Quelle cassette erano il nostro tesoro, il nostro passaporto per una realtà che era più di un semplice suono. Quando S. le metteva, ti sentivi come se avessi scoperto qualcosa di segreto, qualcosa che ti dava potere. E a volte, quando guardavo quei momenti, mi chiedevo se fosse davvero possibile fermare il tempo e restare in quella musica per sempre.

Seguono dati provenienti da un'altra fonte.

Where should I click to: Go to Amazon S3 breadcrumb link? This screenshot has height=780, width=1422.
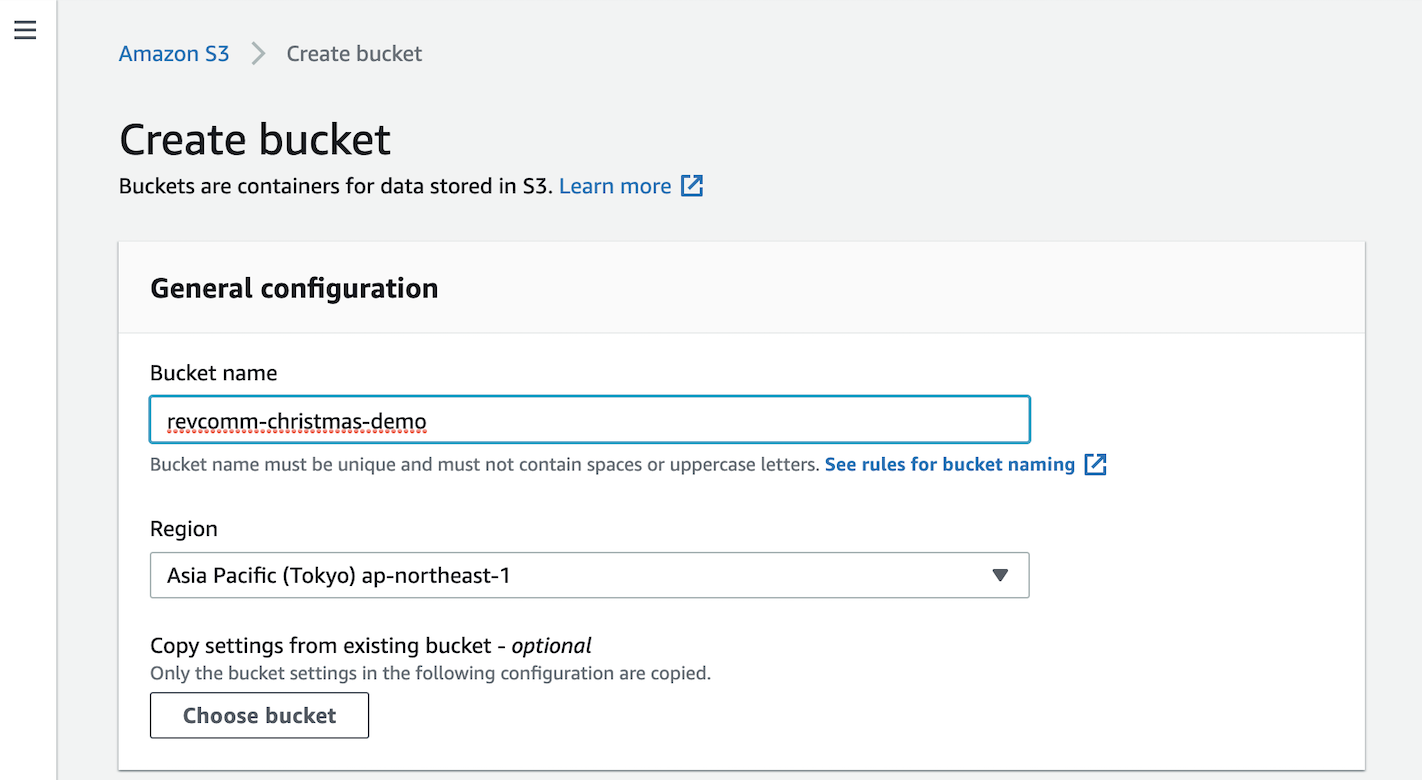click(174, 54)
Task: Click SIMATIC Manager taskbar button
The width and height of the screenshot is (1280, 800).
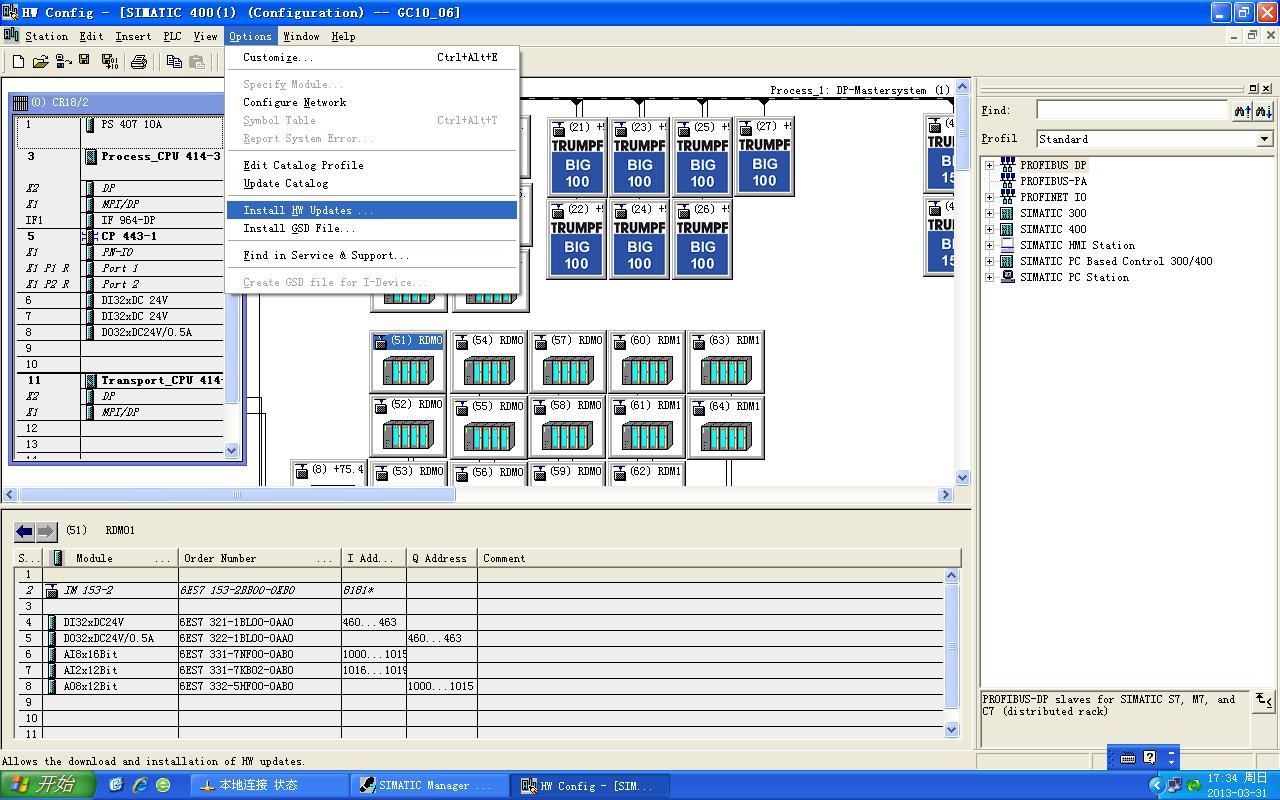Action: pos(426,785)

La luce fioca della cucina si mescola con l’odore della polvere che si alza dalla strada e si mescola al caffè, ed è come se ogni singola particella di quest’aria mi riportasse indietro, nei club affollati, tra le luci psichedeliche, alla notte senza fine. Come se non ci fosse un domani. Chi saremo, quando tutto questo sarà solo un ricordo? Come può la memoria trattenere qualcosa che non ha mai avuto tempo di esistere, ma che è rimasto impresso come un marchio sulla pelle? La musica ha questo potere, quello di fermare il respiro e farci sentire vivi. Ma cosa resta quando tutto svanisce? La musica stessa non si dimentica mai, ma le persone sì, come ombre che si dissolvono.
Cosa ci resta davvero, alla fine? Forse, la musica è l’unica cosa che ci permette di vedere il mondo attraverso gli occhi di qualcun altro. Ma cosa accade quando quei suoni svaniscono? Quando l’ultima traccia è suonata, quando l’ultima risata di Zicky se n’è andata con la notte? La musica è il nostro respiro, ma è anche la nostra fine. Cos’è che ci rende veramente vivi, se non il bisogno di fermare il tempo e gridare di essere qui? Eppure, quel grido svanisce, come tutto. E allora, rimane il silenzio. Quel silenzio che è la risposta a tutte le domande che non siamo mai riusciti a fare.
Background musicale: Mario Più / Mauro Picotto – Imperiale (per te S., chissà se te la ricordi questa traccia) La sera in cui scrivo queste righe, il mio caffè è caldo. Il vapore sale nell’aria con un’aroma che mi avvolge, ma io non riesco a non pensare a quei giorni.